With a marathon session last Saturday and meetings Tuesday and Wednesday nights, the council has heard public comment and held lengthy debates over where to trim costs.
The council will make its final decision next Wednesday when members vote on which programs to cut and whether to place a proposed tax increase on the June ballot. Proposition 218 restricts the use of assessment revenue for certain purposes, creating a shortfall for many cities.
The more than 40 possible budget cuts suggested by staff could save the city $1.5 million. The proposed cuts include reducing the number of city employees, instituting a 36-hour workweek, raising greens fees at the city golf course, using private contractors for city maintenance, and reducing lifeguard services.
"The Lighting and Landscape District . . . is dead," Mayor Patrick M. Ahle said Tuesday night.

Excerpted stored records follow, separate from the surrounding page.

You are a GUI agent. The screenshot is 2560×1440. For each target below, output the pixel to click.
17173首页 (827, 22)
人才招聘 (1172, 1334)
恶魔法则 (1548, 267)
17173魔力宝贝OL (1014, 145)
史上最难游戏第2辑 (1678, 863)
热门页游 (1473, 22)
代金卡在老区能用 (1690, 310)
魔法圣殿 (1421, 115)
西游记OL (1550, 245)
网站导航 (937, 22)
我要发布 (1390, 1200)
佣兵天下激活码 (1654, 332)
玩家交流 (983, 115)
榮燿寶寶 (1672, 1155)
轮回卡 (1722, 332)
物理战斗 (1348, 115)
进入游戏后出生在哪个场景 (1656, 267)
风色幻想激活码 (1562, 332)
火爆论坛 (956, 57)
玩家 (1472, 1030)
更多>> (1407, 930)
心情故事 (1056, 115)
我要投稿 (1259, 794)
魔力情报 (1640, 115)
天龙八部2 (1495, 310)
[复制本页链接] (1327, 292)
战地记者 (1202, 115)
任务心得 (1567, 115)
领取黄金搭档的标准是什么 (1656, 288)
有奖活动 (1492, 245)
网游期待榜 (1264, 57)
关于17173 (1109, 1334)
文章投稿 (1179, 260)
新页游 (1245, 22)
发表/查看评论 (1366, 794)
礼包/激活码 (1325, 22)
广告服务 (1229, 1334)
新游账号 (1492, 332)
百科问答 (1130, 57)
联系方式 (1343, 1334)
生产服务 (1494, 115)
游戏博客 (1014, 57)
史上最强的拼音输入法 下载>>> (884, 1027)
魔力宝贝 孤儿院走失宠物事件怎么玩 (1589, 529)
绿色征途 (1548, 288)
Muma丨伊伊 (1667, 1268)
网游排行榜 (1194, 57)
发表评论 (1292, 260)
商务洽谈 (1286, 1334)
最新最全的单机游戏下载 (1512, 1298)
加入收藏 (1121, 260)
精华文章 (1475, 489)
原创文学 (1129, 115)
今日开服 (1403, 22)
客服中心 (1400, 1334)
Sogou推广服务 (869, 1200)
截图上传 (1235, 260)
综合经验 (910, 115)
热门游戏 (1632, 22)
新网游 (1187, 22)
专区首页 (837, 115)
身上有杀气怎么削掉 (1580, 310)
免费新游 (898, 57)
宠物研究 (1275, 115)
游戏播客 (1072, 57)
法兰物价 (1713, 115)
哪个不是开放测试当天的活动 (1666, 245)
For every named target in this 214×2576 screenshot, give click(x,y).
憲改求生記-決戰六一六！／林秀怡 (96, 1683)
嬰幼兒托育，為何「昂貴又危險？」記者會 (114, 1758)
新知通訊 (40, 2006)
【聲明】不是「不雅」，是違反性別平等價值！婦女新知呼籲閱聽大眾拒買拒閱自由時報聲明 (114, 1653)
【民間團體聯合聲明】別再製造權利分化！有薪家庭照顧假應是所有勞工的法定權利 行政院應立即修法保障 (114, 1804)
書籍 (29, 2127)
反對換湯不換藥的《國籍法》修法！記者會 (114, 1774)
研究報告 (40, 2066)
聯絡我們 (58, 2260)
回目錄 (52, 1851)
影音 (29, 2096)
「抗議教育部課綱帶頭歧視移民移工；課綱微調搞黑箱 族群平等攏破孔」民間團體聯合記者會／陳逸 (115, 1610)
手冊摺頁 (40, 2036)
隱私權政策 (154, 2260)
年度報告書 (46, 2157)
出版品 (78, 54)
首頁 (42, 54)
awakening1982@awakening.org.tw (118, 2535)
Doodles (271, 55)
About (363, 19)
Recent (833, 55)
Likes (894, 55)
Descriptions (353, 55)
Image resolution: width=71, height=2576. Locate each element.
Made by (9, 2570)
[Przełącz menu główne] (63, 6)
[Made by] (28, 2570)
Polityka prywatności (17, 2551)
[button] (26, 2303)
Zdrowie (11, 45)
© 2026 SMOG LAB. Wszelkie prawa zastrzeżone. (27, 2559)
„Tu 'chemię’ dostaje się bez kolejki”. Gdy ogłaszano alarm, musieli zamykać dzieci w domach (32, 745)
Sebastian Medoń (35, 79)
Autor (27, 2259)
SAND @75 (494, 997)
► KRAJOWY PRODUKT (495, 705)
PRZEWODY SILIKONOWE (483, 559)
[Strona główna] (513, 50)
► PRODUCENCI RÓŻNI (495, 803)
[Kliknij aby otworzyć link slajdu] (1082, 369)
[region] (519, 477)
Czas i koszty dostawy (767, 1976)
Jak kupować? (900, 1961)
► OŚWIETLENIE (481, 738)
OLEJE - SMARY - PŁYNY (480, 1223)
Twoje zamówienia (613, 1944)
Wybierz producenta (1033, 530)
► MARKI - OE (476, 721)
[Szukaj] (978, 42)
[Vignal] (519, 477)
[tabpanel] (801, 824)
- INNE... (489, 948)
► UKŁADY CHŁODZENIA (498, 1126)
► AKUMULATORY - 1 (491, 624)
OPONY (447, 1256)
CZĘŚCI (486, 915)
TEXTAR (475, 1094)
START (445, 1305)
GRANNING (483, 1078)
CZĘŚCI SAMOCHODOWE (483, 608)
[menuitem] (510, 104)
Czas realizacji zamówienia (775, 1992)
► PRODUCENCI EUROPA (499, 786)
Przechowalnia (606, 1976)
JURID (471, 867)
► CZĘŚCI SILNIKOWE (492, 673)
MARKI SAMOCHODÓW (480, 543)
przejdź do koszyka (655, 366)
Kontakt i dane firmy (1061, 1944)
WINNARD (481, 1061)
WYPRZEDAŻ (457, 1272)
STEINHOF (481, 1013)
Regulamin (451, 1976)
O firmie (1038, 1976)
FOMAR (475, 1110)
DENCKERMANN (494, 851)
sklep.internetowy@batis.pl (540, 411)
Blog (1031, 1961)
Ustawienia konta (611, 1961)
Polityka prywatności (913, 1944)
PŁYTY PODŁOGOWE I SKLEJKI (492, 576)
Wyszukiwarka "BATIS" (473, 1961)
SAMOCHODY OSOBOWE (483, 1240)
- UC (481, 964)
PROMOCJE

The district oversees maintenance of parks, beaches and other areas, services that under Proposition 218 cannot be covered by assessment revenue.
At Tuesday's meeting in a council chamber crowded with residents, council members were asked not to cut staff or services from the city's recreation and beach departments.
"The beach is our biggest attraction," resident Mike Brousard said. "I think it would be extremely shortsighted to lessen the service."
"We need to support the programs that support our families," resident Steve Zoerner told the council, explaining that families rely heavily on the city's parks and recreation programs.
Residents who spoke Tuesday were asked by council members if they would support placing a tax increase on the June ballot.
A majority said they preferred a tax hike to cutting services.
The public can view the budget documents at City Hall or the library.